(Data supplied)

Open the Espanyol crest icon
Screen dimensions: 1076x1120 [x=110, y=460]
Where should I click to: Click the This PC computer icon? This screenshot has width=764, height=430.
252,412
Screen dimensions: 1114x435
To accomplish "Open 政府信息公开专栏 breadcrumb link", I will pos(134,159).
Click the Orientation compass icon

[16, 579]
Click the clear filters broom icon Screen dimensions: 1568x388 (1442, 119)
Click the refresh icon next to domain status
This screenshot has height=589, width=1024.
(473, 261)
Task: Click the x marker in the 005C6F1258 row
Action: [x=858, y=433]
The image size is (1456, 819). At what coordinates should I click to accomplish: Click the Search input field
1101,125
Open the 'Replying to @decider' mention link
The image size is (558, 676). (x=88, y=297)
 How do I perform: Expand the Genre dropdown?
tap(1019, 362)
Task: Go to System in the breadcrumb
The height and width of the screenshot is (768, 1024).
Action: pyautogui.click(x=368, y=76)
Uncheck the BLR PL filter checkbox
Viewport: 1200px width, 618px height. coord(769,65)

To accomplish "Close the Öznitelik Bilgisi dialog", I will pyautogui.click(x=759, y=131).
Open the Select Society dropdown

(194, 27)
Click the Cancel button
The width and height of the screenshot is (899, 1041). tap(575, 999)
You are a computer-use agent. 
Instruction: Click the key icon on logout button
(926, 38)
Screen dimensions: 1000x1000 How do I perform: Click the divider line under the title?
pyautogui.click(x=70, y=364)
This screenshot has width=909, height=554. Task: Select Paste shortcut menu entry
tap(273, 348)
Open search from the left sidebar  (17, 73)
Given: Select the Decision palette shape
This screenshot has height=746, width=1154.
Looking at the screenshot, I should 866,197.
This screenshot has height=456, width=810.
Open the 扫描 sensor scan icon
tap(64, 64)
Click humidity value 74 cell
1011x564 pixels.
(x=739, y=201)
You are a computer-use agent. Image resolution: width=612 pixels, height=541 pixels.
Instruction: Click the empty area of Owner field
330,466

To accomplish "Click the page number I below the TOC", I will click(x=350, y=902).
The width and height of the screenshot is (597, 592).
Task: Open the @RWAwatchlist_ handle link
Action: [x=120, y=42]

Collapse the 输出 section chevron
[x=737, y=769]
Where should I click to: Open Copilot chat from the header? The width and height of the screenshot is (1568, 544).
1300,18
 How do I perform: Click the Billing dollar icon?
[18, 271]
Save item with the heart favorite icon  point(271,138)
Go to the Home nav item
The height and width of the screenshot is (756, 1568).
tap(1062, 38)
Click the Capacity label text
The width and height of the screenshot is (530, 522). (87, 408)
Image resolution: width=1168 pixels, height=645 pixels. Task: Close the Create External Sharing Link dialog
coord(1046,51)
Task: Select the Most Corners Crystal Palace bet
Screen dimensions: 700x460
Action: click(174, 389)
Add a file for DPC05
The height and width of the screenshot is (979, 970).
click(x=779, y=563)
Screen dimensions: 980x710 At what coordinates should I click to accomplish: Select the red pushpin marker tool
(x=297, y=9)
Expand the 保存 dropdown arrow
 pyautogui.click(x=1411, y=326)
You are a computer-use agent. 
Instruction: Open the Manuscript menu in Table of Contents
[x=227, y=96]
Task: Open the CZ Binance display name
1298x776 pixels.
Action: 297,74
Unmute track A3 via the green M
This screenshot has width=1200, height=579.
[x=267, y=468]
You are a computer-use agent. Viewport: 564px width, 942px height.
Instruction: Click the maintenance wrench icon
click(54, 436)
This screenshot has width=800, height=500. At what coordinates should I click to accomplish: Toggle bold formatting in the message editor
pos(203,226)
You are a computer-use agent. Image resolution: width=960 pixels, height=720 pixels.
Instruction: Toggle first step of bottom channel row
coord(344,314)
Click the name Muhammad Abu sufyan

(End Data supplied)

▶ **What is being asked**
Return the lines from the one containing "This screenshot has width=1200, height=579." through the last line of the records. Include both ends and nothing else.

▶ **Task response**
This screenshot has width=1200, height=579.
[x=267, y=468]
You are a computer-use agent. Viewport: 564px width, 942px height.
Instruction: Click the maintenance wrench icon
click(54, 436)
This screenshot has width=800, height=500. At what coordinates should I click to accomplish: Toggle bold formatting in the message editor
pos(203,226)
You are a computer-use agent. Image resolution: width=960 pixels, height=720 pixels.
Instruction: Toggle first step of bottom channel row
coord(344,314)
Click the name Muhammad Abu sufyan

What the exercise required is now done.